Responding to the growing exploitation of prison labor, particularly through objective slavery, demands many of the same tactics street labor employed in times past and needs to resurrect. In a sense, al l work for the apparatus of repression by prisoners is collaboration. At present, virtually all of it goes to operating prisons and defraying the costs of the apparatus and providing information. Part of that apparatus is the police armies of occupation it maintains in poor and oppressed communities to wage class war by defending the exploitation of the majority by the minority. But so it goes on the streets where workers’ surplus value goes to taxes and corporate profits used to finance their oppression. Accordingly, reality dictates that subjective analysis be applied to prison work in determining what is and is not collaboration, what objective collaboration is Justified by the freedom derived from it, and what is the most principled resistance. The analysis will always be subjective because conditions, time, and place substantially influence what is, on balance, appropriate.

At present, the best response to objective slavery is to be a bad slave. "Laying down" in the hole on the theory that prison work or some aspect thereof (like the factory as opposed to the kitchen) is always inappropriate is an abdication of the responsibility to struggle within the community in which one finds oneself. Since so few people are presently inclined to buck thusly, it is also often seen as "checking in," which tends to confer "lame" status on the idea of resistance. People should get slammed for what they did, not what they didn’t do. Refusing to "program" in such isolation also helps the swine make their threat of extended lockdown for work resistance look real. It would be different if there were enough people to plug up the SHUs. Better than laying down for whatever illusory statement value it might have is to make pressing prisoners into industrial operations unprofitable by any and all means available. Better it is to keep our priorities straight.

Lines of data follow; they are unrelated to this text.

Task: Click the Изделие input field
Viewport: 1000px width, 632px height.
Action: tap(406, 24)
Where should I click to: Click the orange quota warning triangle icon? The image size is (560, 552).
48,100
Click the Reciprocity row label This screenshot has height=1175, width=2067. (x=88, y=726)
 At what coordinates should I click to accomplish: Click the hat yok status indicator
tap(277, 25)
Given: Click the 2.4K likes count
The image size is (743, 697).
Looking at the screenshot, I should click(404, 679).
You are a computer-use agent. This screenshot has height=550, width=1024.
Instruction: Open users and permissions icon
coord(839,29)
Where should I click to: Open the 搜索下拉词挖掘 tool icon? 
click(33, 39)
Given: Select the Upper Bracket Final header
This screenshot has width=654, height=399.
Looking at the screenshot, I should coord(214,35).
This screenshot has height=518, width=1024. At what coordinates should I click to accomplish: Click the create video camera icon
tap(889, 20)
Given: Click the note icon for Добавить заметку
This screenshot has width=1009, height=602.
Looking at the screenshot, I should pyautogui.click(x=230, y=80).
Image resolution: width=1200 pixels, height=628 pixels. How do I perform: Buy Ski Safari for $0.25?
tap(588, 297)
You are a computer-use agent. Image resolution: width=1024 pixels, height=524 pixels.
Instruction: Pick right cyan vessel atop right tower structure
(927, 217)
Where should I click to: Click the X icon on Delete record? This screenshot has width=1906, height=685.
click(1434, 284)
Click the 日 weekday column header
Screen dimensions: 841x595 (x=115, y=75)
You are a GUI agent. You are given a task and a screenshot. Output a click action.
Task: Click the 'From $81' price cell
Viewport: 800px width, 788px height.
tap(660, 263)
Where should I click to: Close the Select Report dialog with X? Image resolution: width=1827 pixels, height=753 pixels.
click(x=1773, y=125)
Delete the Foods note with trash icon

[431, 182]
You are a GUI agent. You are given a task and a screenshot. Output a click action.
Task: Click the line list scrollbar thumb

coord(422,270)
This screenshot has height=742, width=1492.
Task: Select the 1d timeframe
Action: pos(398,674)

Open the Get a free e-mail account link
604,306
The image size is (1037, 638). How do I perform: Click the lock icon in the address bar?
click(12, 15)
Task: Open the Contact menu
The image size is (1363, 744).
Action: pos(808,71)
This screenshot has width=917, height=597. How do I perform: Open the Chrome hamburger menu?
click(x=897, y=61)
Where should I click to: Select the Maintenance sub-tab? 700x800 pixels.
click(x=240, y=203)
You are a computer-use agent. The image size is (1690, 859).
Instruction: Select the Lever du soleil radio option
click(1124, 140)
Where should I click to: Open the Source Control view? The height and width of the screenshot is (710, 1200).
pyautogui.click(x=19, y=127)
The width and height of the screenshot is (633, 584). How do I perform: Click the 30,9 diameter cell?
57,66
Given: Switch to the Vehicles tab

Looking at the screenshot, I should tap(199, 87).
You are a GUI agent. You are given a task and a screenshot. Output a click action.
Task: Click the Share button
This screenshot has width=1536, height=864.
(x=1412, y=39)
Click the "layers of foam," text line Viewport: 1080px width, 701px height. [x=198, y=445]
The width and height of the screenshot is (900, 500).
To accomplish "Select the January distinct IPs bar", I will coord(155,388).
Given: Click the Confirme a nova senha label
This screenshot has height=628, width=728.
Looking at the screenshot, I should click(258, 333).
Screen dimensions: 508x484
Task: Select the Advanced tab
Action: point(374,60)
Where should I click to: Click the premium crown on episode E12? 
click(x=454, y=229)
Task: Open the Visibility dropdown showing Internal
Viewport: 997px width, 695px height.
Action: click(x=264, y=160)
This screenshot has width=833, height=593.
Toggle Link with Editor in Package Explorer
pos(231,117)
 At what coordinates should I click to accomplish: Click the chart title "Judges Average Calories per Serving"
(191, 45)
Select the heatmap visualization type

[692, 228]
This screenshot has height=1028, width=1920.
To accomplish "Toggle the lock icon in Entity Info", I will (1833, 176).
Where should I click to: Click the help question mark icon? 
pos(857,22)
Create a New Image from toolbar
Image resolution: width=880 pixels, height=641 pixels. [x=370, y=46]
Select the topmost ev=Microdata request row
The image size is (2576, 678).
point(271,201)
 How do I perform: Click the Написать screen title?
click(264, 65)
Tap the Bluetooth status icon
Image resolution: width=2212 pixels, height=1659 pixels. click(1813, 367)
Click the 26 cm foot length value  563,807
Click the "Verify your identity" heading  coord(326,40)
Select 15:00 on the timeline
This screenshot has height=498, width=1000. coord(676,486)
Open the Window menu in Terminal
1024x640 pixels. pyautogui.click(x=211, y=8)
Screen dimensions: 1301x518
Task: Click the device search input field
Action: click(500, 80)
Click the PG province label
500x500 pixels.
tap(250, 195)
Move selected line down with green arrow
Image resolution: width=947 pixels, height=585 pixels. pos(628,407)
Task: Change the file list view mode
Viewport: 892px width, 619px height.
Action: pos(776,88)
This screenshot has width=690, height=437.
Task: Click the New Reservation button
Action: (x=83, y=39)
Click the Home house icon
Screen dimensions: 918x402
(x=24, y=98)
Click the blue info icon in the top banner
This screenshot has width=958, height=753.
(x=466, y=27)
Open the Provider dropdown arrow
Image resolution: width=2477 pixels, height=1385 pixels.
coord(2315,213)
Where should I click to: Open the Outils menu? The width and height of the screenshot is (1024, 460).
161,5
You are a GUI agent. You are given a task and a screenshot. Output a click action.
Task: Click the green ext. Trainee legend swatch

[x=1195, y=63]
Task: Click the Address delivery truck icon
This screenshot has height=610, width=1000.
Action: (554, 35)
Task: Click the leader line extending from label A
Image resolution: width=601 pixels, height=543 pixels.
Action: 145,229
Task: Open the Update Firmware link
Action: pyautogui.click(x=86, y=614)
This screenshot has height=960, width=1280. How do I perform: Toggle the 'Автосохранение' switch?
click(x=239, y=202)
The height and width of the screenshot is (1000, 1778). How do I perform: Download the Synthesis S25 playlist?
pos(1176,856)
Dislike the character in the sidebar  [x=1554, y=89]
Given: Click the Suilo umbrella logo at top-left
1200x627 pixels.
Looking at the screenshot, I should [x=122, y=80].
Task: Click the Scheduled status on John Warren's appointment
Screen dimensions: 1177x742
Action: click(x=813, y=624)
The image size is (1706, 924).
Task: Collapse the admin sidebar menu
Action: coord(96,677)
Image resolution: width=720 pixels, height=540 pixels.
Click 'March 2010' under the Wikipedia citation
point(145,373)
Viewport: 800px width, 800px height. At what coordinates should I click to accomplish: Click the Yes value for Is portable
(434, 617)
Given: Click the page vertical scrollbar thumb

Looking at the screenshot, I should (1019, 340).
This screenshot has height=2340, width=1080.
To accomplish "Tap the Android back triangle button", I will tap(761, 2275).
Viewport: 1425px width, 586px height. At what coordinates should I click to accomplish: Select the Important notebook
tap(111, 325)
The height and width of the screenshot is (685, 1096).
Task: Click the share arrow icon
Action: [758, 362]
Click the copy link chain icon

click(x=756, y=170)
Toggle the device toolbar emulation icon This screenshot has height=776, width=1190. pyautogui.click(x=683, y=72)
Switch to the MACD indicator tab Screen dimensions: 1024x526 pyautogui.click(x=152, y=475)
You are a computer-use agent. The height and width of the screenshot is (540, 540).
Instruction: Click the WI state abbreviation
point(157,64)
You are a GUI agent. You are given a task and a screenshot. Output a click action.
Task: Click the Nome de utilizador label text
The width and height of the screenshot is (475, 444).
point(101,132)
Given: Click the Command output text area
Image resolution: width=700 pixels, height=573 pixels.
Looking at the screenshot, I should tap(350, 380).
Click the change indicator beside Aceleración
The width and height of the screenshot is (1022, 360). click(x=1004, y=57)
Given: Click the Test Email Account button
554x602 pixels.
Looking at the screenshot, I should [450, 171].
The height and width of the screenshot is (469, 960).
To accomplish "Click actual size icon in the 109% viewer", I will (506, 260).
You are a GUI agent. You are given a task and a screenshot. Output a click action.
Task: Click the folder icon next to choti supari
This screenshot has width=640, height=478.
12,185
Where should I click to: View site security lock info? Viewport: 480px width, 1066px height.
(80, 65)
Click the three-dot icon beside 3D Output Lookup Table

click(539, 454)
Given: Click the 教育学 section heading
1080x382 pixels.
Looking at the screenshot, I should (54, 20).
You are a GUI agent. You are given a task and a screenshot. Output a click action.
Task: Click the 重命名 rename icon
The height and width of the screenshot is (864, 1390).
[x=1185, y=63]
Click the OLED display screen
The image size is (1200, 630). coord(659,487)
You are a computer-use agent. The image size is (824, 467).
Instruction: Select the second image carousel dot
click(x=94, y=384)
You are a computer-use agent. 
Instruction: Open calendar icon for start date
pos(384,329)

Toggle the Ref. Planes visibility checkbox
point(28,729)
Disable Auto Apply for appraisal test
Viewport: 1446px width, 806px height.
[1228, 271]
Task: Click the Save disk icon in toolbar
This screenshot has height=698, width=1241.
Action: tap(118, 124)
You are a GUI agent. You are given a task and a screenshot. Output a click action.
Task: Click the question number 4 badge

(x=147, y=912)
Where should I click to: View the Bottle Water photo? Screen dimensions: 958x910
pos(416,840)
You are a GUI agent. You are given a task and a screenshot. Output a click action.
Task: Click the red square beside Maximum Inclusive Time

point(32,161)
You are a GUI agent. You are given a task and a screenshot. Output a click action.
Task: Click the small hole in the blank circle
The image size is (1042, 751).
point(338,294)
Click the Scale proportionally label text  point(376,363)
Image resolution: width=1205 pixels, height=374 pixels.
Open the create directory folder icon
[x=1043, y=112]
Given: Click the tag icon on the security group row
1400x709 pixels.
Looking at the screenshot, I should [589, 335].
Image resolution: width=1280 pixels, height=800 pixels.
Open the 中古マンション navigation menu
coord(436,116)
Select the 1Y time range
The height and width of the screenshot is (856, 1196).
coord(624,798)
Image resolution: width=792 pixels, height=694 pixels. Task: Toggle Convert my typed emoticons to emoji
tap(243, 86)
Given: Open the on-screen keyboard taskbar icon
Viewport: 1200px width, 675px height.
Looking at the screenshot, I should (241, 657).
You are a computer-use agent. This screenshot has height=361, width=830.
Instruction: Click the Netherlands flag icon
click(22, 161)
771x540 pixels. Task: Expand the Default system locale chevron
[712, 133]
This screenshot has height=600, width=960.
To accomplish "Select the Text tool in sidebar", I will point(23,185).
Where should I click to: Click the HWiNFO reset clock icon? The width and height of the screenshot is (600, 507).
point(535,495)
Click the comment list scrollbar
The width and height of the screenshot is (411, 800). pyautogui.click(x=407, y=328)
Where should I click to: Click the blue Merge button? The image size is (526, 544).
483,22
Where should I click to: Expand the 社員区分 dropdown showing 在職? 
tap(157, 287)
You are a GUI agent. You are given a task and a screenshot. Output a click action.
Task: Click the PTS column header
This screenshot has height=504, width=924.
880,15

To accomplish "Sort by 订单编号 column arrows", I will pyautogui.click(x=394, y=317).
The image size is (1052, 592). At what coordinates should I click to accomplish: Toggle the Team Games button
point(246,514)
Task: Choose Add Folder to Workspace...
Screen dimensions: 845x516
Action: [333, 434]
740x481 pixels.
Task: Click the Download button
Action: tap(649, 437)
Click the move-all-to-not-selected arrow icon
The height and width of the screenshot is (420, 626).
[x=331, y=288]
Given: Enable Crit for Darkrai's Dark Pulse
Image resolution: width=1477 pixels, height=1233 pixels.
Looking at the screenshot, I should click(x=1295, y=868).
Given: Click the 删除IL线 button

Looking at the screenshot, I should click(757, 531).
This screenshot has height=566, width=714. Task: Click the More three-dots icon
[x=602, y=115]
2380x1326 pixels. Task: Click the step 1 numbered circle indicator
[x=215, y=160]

The ruling class will increasingly rely on imprisonment to maintain its hegemony in society at large. Manipulation of prisoner labor fulfills several important functions in making prisons valuable instruments of social control. It defrays the costs of incarceration by shifting them more onto the incarcerated. It helps control prisoners by illegitimate means. It deteriorates prison conditions toward making prison a greater threat to the potentially rebellious outside. And it provides experimental data that can be useful in exploiting and controlling outside communities. All of these results are anti-democratic. None of them are consistent with the goal of reducing crime in a free society. Artificially depressing the cost of incarceration makes it likely to be overused at the expense of more effective alternatives. Making prison labor a political blackjack diminishes the extent to which it can resocialize prisoners who need it. Making labor a Machiavellian competition for personal advantage is de-socializing. Using labor conditions as a threat is socially counterproductive and alienating of the threatened. And nothing needs to be said about a system that uses institutions intended to serve the people as weapons to enslave them. Something needs to be done about it.